VOL. 110 | NO. 138 | Thursday, July 18, 1996
7/18 law focus
State of confusion
By JAMES SNYDER
The Daily News
Its been said what happened last week has left the state of Tennessee in a state of confusion. But the controversy over judicial appointments and elections also has left the state in stasis.
Thats because after a whirlwind of lawsuits and the intervention of a special state Supreme Court and a federal judge, the rules on how state-level judges are appointed or elected are still unclear.
And what might have been hurt most was the democratic process itself.
To figure out what happened, the story needs to be unwound a few years. In 1994, Tennessee adopted a law based on what is known as the Missouri Plan, which was a move toward a merit system in the selection of state-level judges.
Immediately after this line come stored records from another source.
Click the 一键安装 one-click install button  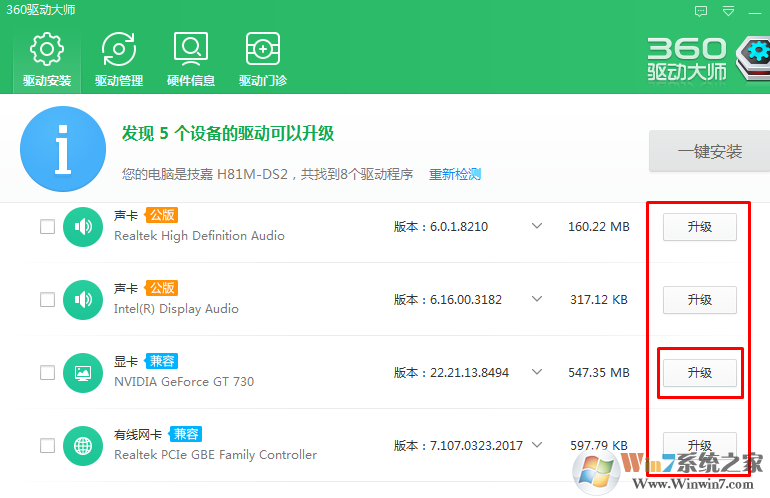[709, 152]
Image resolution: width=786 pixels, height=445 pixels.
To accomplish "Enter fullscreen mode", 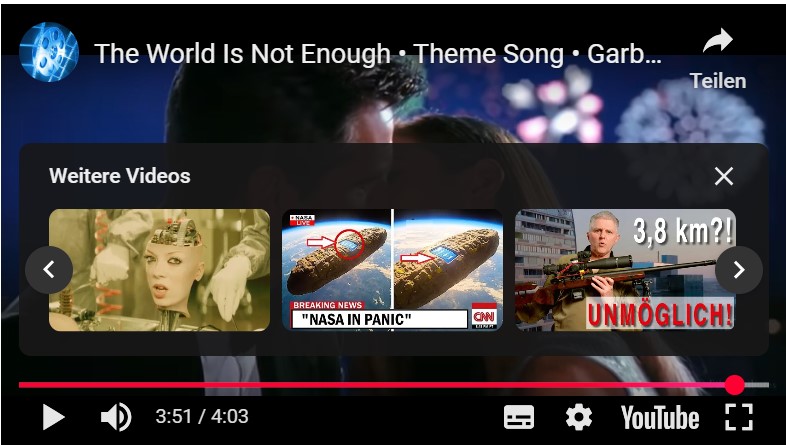I will [x=739, y=417].
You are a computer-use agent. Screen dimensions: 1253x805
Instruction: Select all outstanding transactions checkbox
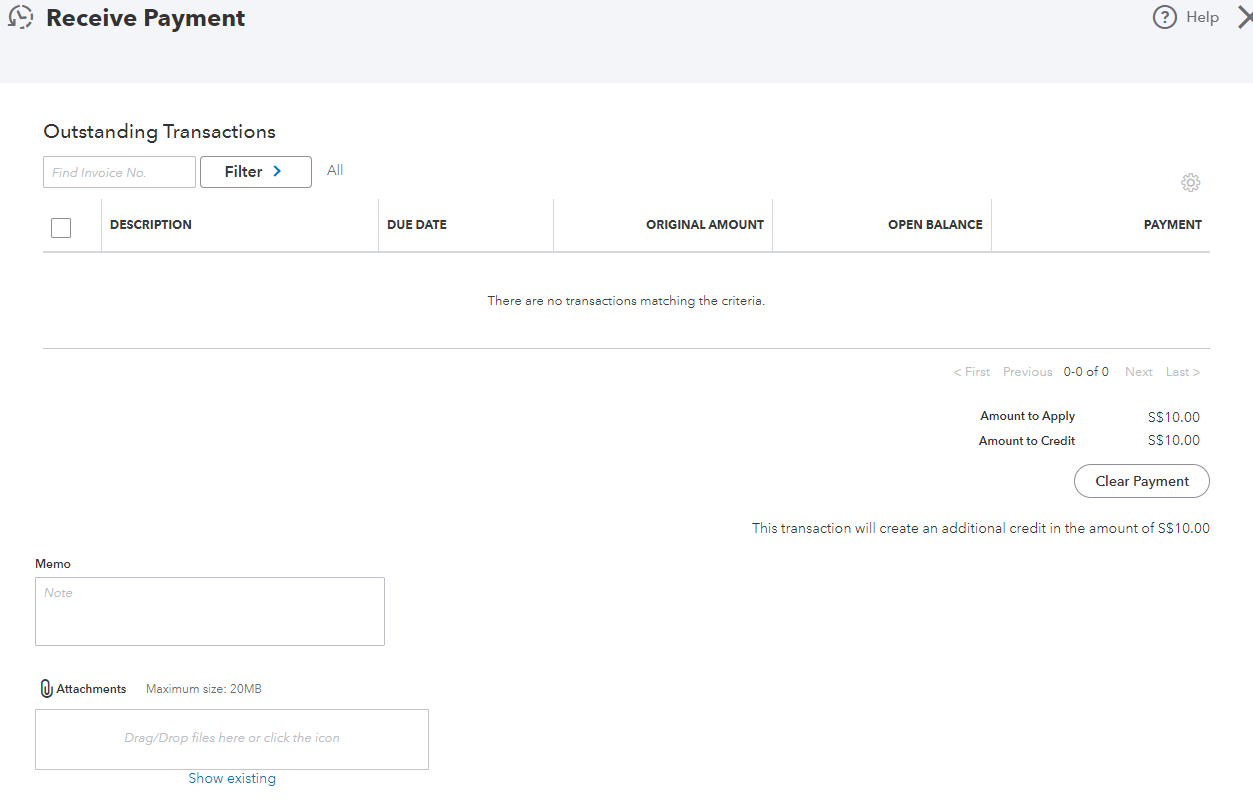60,227
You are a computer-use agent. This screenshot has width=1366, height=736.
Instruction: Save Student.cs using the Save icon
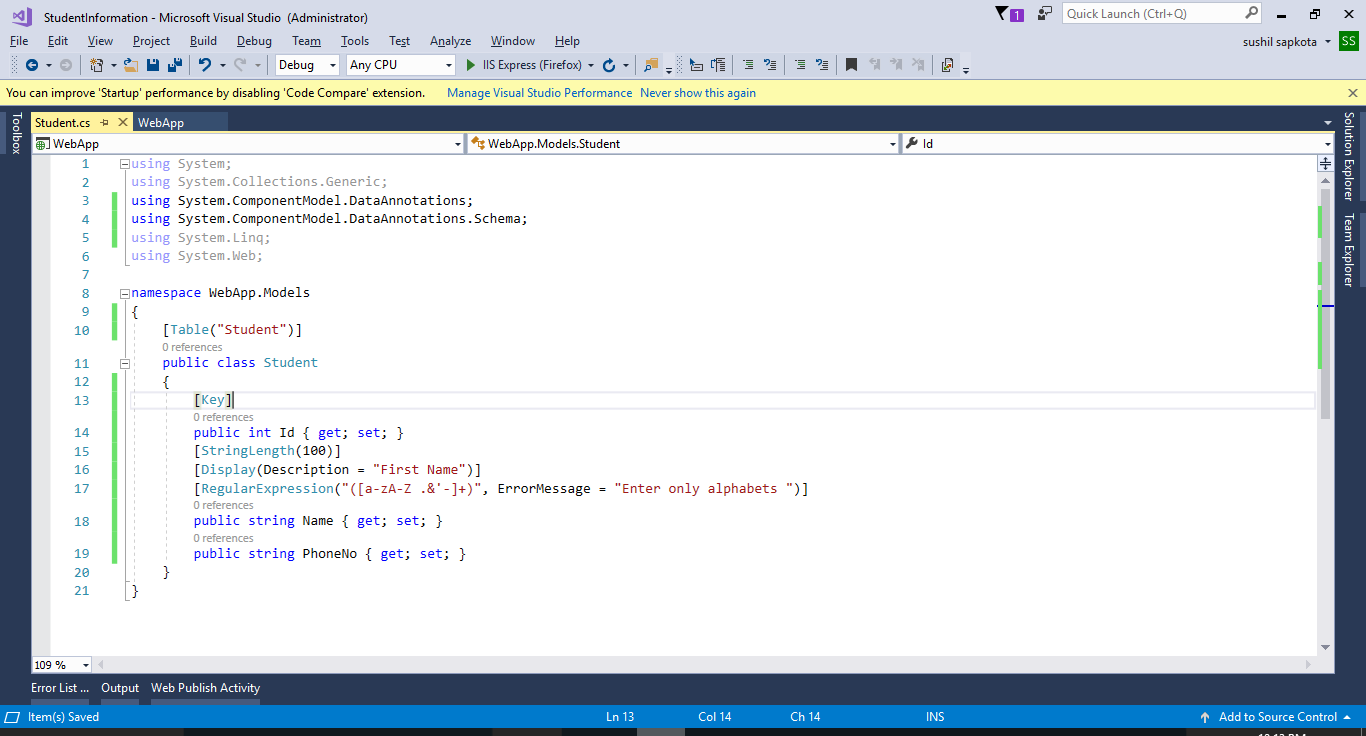(x=151, y=64)
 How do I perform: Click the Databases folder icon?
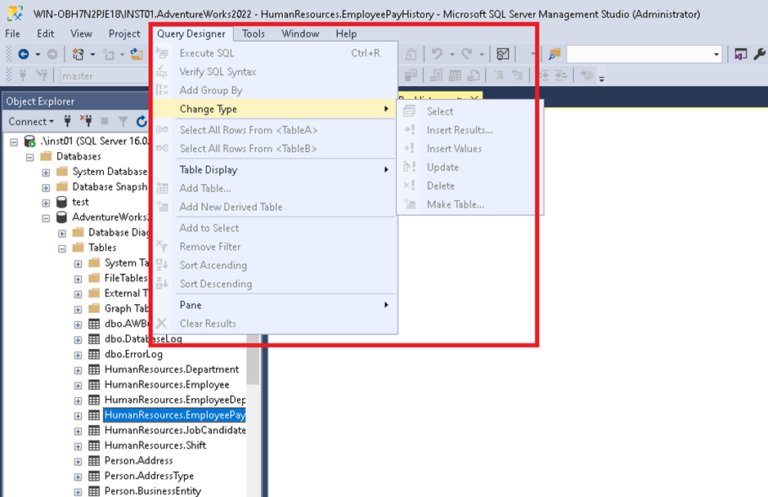click(x=46, y=156)
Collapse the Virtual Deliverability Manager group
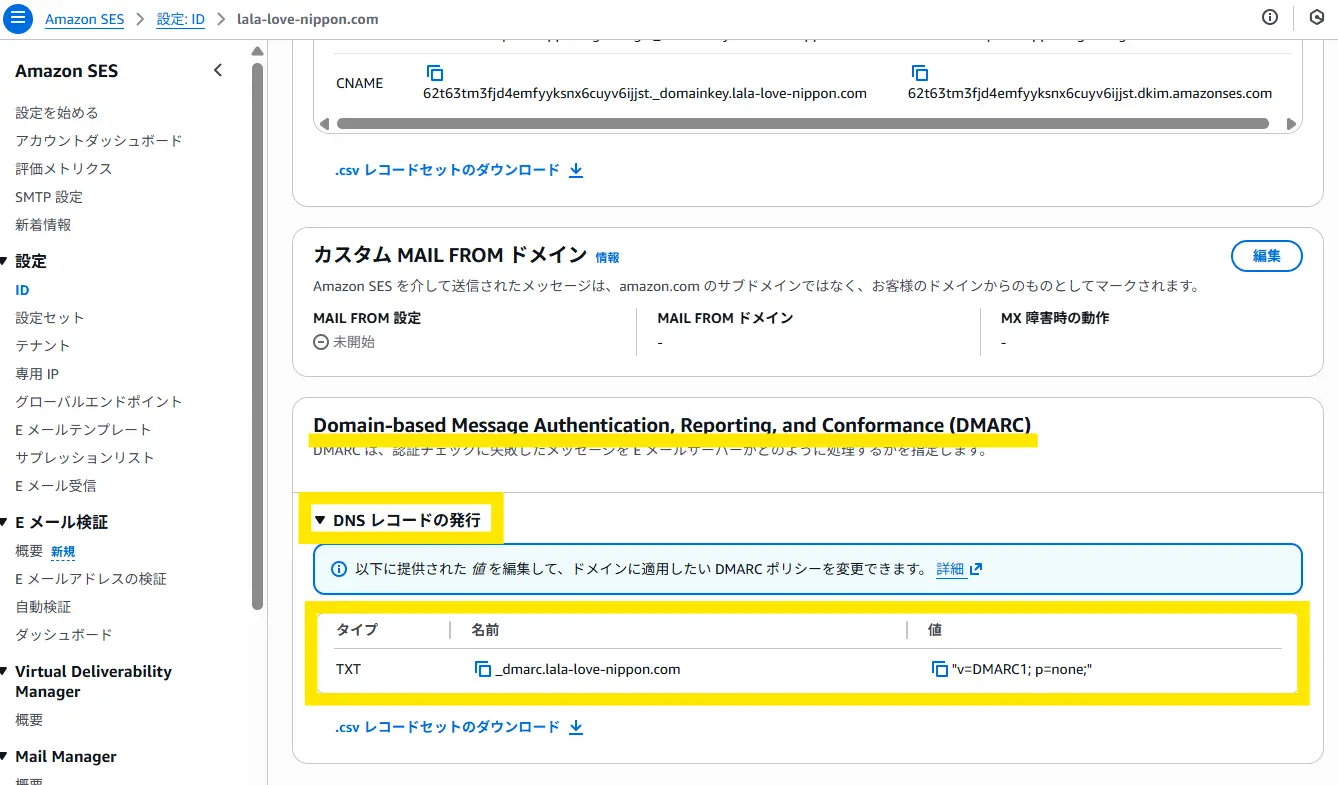 coord(4,672)
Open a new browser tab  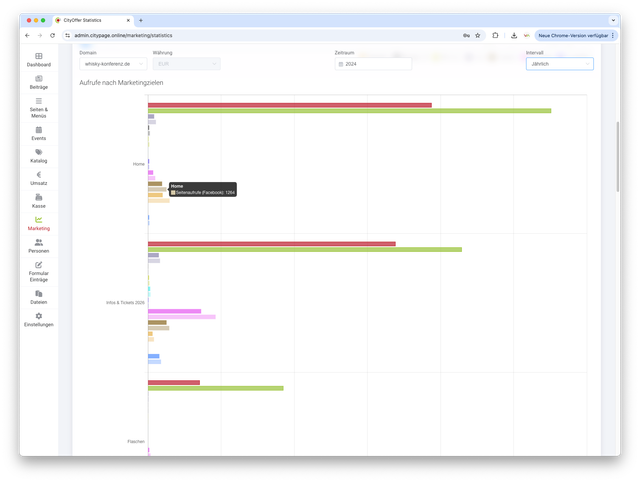point(141,20)
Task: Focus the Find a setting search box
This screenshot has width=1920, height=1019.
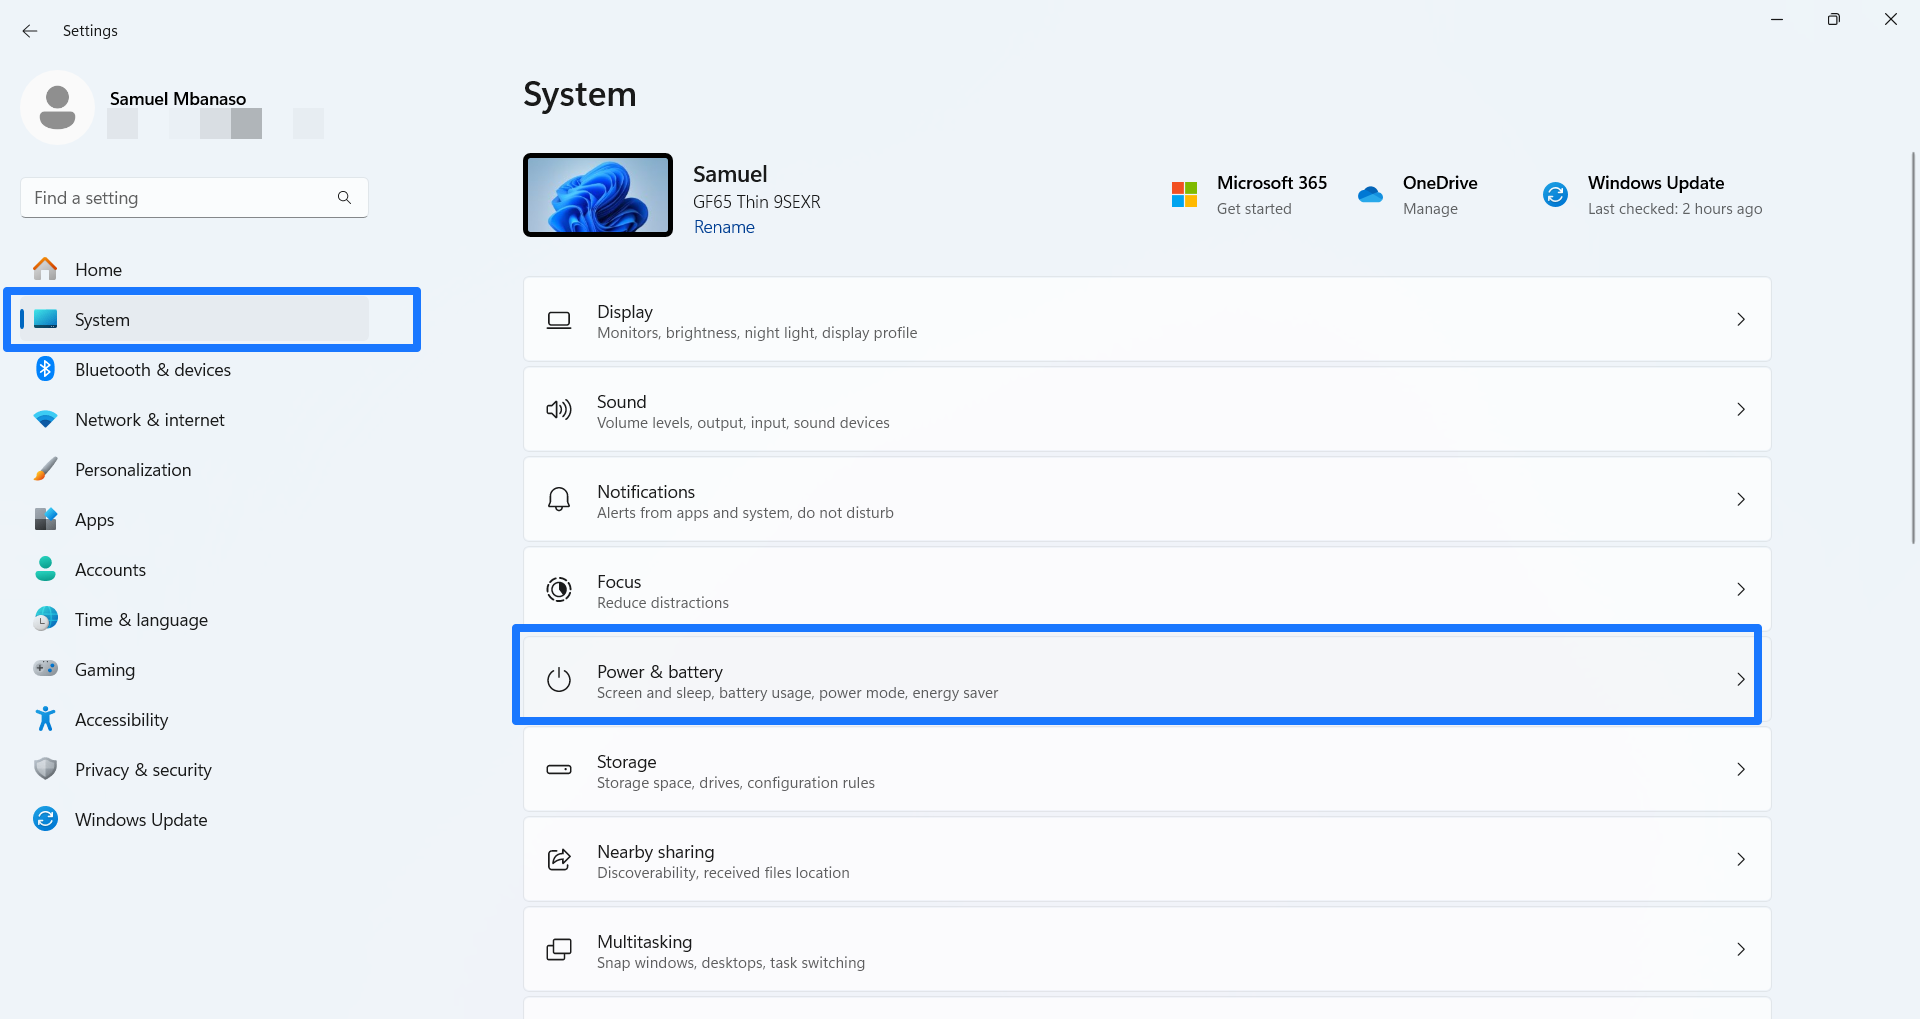Action: click(180, 198)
Under the Tennessee Plan, a judicial nominating commission was created to propose judicial candidates to the governor, who would then appoint one to the bench. After an eight-year term, a judicial evaluation commission would determine the fitness of the judge.
If the evaluation committee approved, the judge would go before the electorate for a "yes" or "no" vote on retention. In case of a failure before the commission, the judge would face a contested election with other candidates.
Fast forward to last month. Two lawyers filed suit to run against Supreme Court Justice Penny White, arguing that a yes/no referendum under the Tennessee Plan violated the state constitution providing for voter election of their judges, said Ken Holland, professor of political science at the University of Memphis. After Supreme Court justices recused themselves, a Special Supreme Court was created to decided in the lawsuit.
On July 8, the special court declared that White was not subject to a yes/no vote. The decision was based on the Tennessee Plan itself, since White had not been reviewed by the evaluation commission.
The next day the special court said opponents could take on White, even though the qualifying deadline was May 16. The special court opened the deadline to July 12 at 4 p.m. But early voting had already begun that day at 8 a.m., throwing the election process into disarray, said state election coordinator Brook Thompson.
"We were in a state of flux last week, not knowing who was going to be on the ballot, whether it was to be an open contested election or whether it was to be a yes/no question," Thompson said.
On July 10, the special court decided not to expand its ruling, saying that three appellate judges were subject to only a yes/no vote.
Based on the special courts first ruling, the Secretary of States office made those three appellate judges subject to a contested race. In response, one of those appellate judges, Judge Holly Lillard of Memphis, filed a lawsuit with federal court to extend her term until the general election on Nov. 5.
On Friday, U.S. District Court Judge Bernice Donald in Memphis ordered the state to allow Lillard to run uncontested. White and the two other appellate judges filed similar suits. That afternoon, Donald ruled that none of the judges would face opponents on Aug. 1.
"(Donald) was very critical of the Special Supreme Court, saying they were incompetent," Holland said. "She hit pretty hard, saying they made a mess of things."
Now things are back the way they were. All of the judges face uncontested yes/no votes on Aug. 1.
Thats what happened. What was at stake?
There were three issues here. The first was constitutional. The Tennessee Rule, which tries to enforce merit in the selection of judges, conflicts with the state constitution, which allows voters to choose their judges.
"You could make a pretty strong case that the law violates the constitution," Holland said. But the process to amend the constitution could take three years at the very least.
The second issue was statutory. The Tennessee Plan says that if the judges werent reviewed by the evaluation commission, then they would face a contested election. But since the new evaluation commission hadnt reviewed anybody, did the judges need to be contested?
Finally, theres a more disturbing problem of voters rights, said election coordinator Thompson. The decision by the special Supreme Court placed the new filing deadline eight hours after early voting began. That gummed up the election process and didnt allow some people to vote.
"We went to great lengths to let everybody know that voted on Friday that they would basically be disenfranchised from voting on the judicial races," Thompson said. "Anytime somebody doesnt get to vote on a particular race, I think its troubling."